TASK DIRECTIONS:
Only lines containing the string "Open" belong in the answer; find them in the records and copy them.

STORED DATA:
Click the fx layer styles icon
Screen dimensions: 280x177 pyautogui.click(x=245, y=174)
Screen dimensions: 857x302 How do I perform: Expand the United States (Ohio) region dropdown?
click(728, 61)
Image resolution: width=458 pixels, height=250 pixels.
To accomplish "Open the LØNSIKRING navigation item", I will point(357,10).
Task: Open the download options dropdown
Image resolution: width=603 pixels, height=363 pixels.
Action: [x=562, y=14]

EXERCISE ANSWER:
To accomplish "Open the LØNSIKRING navigation item", I will point(357,10).
Task: Open the download options dropdown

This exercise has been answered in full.